Unamuno contempla la costa a la espera de un barco que ha de sacarle del confinamiento, siempre en contacto con su esposa Concha, su "baluarte y más hondo consuelo". Sigue inmerso en días tranquilos, con una rutina continua: "Baños de sol por la mañana, almorzar, siesta, partida de ajedrez con Mr. Flitch [su traductor al inglés], lectura, tertulia, cenar, paseo nocturno y de vez en cuando excursión". Incluso impone la costumbre entre los hombres de la isla de no cubrir sus cabezas con sombrero y se sube al lomo de un camello, dejando una instantánea histórica.

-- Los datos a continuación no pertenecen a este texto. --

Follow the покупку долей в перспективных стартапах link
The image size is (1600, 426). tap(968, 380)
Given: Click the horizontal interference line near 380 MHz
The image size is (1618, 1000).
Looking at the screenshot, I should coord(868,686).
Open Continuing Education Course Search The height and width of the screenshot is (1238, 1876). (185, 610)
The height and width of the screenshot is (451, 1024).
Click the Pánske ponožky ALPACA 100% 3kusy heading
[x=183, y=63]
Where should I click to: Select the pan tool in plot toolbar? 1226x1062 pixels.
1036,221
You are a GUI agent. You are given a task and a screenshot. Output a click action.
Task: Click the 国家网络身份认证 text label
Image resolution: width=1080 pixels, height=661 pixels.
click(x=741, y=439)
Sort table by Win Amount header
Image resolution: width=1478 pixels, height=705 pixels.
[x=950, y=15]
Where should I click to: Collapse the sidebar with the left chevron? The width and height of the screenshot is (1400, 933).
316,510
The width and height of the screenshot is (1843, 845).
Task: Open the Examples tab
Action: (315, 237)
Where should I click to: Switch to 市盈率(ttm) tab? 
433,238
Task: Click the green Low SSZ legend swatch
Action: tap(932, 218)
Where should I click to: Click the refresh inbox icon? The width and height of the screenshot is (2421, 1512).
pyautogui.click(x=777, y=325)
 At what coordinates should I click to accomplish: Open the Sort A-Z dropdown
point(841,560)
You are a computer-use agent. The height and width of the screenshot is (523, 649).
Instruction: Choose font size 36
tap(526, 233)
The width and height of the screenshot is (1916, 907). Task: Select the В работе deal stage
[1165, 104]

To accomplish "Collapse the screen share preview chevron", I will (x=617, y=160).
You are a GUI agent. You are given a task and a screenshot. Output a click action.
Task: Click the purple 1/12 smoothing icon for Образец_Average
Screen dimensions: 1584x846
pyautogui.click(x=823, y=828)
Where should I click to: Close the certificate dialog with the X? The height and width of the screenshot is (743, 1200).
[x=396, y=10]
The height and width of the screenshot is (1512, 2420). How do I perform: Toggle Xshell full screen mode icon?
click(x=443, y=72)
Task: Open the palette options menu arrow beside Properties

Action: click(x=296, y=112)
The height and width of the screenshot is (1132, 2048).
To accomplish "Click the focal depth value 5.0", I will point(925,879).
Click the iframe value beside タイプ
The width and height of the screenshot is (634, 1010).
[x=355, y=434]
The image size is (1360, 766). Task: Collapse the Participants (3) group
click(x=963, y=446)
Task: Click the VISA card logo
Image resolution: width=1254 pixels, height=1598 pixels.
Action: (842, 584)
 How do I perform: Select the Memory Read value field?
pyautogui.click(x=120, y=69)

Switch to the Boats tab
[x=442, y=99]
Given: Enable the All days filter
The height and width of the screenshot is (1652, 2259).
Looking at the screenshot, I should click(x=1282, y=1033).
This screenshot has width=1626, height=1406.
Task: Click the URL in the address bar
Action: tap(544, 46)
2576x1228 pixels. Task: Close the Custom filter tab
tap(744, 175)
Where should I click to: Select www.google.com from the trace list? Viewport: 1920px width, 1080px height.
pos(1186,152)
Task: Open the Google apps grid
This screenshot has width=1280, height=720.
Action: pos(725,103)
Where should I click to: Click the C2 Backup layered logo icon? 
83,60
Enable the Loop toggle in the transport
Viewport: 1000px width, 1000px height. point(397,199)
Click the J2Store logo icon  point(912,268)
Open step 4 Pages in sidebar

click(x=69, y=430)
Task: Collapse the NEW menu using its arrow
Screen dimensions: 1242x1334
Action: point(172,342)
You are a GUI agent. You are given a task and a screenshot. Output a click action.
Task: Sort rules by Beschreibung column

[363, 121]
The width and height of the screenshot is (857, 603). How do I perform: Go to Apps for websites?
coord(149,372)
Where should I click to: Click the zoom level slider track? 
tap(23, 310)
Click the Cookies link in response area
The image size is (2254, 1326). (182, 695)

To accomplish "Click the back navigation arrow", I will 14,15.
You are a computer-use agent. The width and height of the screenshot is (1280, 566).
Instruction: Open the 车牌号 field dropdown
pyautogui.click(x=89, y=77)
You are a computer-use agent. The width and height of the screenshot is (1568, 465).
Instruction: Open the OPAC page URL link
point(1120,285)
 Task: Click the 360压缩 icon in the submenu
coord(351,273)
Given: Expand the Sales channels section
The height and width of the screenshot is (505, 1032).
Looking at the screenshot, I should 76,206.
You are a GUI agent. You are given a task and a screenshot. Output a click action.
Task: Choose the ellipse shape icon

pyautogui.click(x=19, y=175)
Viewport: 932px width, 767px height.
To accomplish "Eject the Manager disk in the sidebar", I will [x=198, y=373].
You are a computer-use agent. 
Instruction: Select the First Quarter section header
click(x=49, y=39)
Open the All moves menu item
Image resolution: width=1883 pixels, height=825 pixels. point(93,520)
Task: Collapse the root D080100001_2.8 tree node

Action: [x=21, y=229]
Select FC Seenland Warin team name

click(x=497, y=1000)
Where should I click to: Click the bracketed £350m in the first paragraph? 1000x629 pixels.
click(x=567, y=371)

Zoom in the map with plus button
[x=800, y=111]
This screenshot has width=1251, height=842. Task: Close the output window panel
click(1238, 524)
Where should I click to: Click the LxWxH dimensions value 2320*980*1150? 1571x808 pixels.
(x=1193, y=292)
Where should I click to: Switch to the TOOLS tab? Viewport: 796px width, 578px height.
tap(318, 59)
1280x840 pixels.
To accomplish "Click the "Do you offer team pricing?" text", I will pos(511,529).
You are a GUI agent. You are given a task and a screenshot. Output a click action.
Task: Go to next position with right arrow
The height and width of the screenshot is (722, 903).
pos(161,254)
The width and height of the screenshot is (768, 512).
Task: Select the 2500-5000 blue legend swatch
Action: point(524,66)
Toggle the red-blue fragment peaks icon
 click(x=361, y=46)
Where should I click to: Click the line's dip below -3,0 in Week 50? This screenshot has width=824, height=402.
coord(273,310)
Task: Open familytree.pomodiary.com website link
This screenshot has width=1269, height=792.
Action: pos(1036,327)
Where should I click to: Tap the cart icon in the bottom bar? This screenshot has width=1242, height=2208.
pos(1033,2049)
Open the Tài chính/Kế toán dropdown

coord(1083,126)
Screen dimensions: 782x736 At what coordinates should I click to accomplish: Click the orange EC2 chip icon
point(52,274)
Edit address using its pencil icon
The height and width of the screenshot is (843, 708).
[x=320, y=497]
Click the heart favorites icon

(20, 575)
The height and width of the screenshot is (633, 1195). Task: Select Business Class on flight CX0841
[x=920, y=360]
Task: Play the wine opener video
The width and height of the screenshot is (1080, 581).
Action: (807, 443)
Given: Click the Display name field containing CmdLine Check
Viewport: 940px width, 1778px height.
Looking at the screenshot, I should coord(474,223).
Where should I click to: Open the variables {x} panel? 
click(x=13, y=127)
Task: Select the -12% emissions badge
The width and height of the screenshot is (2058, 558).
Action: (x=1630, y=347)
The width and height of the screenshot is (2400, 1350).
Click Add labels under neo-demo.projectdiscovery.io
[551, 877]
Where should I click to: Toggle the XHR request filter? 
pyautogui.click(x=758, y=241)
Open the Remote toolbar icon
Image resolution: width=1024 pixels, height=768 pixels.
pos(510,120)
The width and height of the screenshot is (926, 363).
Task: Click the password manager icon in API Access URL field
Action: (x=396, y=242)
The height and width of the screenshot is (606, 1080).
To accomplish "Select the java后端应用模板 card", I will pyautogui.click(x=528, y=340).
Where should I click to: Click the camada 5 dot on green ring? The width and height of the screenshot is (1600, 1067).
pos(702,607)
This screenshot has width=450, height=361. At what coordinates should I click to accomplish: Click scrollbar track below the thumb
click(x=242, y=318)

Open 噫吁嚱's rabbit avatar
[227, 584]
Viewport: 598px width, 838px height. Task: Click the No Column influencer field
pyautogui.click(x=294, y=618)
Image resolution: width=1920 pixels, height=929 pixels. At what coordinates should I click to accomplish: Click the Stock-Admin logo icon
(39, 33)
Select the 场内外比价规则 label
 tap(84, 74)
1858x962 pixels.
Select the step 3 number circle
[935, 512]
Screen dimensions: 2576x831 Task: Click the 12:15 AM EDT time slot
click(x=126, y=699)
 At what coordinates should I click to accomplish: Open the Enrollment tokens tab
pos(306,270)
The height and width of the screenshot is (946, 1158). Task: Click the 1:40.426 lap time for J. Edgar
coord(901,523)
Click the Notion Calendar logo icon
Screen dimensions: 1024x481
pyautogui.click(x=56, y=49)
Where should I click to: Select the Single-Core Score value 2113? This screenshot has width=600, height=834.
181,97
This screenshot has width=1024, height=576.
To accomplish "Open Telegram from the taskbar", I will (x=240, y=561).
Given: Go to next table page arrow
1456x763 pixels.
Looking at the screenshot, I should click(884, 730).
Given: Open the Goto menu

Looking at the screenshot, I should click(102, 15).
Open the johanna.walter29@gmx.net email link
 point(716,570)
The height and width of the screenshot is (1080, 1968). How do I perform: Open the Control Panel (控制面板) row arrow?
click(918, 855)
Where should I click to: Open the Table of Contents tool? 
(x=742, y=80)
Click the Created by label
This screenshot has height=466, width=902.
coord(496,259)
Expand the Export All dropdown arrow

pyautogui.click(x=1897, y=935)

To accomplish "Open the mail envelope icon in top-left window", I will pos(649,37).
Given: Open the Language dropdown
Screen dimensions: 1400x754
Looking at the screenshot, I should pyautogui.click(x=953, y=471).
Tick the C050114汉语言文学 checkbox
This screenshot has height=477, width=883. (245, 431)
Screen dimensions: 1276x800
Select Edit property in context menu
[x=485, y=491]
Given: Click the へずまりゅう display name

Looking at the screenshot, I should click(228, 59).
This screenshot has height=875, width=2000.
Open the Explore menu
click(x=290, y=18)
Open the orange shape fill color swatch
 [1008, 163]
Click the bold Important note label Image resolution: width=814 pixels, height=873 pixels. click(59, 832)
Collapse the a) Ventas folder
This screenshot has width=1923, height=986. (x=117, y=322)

A bordo de una goleta de nombre L' Aigon, sale finalmente Unamuno de Fuerteventura en la madrugada del 9 de julio, cuatro días después de enterarse de su amnistía, y emprende una nueva "evasión" con destino París —pues como le cuenta a su amigo Santiago Alba, "nuestra patria espiritual no es la España de hoy—, a donde llega en la noche del 28 de julio. No se olvidará el autor de Niebla fácilmente de las amistades que hizo en la isla y de sus bellos paisajes. En una carta desde la capital francesa le confiesa a Ramón Castañeyra:
"Me preocupa mucho esa isla, me preocupa mucho lo que tengo que hacer para pagarle mi deuda de gratitud. Lo que he de escribir sobre ella en una obra que aspiro a que sea una de las más duraderas de mi tierra nativa. ¡Ah! ¿Cuándo volveré a ver esas peladas montañas desde la mar en una barquita de Hormiga? ¡Qué raíces echó ahí mi corazón!".
Casi cuatro meses duró la estancia de Unamuno en Fuerteventura, un destierro que se convirtió en un regalo inesperado. En ningún momento se sintió encerrado en una cárcel de arena, como pretendían Primo de Rivera y sus secuaces, sino que vivió allí "los días más entrañados y más fecundos de su vida de luchador por la verdad": "En mi vida he dormido mejor. ¡En mi vida he digerido mejor mis íntimas inquietudes! Estoy digiriendo el gofio de nuestra historia".